The ocean takes up a large amount of the human-induced carbon dioxide in the atmosphere. This uptake changes the acidity level of sea water and the concentration of carbon ions which are necessary for calcium carbonate formation.
Calcium carbonate is found in the skeletons, or protective shells, of crustaceans, corals, snails, single-celled organisms, and bivalves. Decreasing concentrations of carbonate ions could negatively affect marine living conditions with still unknown implications for the oceanic food chain. In an extreme case, the carbonate shells of organisms could simply dissolve like lime scales treated with acidic cleaning agents in the bathroom.
The visualization shows the MPI-ESM simulation of carbonate saturation for calcite based on the pessimistic RCP8.5 scenario.

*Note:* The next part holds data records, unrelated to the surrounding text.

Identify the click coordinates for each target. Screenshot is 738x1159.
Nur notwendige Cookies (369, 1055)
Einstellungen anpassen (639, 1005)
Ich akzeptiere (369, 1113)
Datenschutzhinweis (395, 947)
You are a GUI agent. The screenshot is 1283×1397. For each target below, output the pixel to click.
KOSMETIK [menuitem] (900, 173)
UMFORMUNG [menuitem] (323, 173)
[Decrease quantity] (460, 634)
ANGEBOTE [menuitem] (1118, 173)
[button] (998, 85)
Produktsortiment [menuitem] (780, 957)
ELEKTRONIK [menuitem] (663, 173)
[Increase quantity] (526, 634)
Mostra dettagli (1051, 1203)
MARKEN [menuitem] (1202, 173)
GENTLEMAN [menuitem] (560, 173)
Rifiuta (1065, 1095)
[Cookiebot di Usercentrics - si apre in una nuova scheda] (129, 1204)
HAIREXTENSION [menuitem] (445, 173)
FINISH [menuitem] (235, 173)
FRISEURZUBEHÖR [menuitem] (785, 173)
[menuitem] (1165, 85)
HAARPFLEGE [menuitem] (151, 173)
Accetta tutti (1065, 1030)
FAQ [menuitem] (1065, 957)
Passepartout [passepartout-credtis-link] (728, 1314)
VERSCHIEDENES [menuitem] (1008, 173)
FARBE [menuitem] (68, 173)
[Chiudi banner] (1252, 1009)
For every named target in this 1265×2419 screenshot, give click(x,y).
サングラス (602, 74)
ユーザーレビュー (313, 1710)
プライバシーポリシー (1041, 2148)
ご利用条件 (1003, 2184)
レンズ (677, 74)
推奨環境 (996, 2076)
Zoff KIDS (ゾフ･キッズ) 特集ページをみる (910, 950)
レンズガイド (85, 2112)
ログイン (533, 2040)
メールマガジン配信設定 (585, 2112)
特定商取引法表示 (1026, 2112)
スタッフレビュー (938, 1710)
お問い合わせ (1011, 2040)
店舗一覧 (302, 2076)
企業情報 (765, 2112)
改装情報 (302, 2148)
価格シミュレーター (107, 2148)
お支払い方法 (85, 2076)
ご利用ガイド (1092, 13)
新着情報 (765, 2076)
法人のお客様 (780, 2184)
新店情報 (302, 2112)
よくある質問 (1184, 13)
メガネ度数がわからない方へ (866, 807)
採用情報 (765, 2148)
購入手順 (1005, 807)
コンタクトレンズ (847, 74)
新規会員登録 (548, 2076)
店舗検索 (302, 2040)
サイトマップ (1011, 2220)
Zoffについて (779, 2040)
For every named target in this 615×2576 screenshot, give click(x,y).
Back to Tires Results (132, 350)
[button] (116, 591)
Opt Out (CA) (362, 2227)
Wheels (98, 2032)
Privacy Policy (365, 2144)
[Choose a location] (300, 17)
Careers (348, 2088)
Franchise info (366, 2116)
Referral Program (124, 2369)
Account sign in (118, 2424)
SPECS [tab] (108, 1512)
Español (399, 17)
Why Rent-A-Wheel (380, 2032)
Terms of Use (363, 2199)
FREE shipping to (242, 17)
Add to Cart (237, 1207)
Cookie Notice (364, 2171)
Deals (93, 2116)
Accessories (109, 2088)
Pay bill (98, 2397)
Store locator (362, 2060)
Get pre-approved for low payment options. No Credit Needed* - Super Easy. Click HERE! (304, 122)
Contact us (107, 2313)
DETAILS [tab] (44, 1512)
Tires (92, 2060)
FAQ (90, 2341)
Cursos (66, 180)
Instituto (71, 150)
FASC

The oversaturated water represented in red allows many oceanic life forms to build calcium carbonate skeletons and shells. The deep Pacific is the only area which holds undersaturated water. The situation undergoes drastic changes throughout the simulation, by the end of which, near 2300, one can see an overall large decrease in carbonate saturation; large areas from the middle latitudes to the pole regions are dominated by undersaturated water.
The graph on the right shows, for the time period from 1850 to 2300 and the scenarios RCP2.6, RCP4.5, and RCP8.5, the development of the global mean surface sea water saturation (Omega) for calcium carbonate (CaCO3). In the case of the pessimistic scenario RCP8.5, a strong decrease in the availability of calcite is simulated, while both other experiments result in less dramtic consequences. A moderate decrease in omega is simulated for he RPC4.5-simulation, followed by a stabilization at a value of about 3.8 until 2100. For RCP2.6, the calcite saturation state stabilizes earlier and then slowly recovers and returns to today's value until 2300.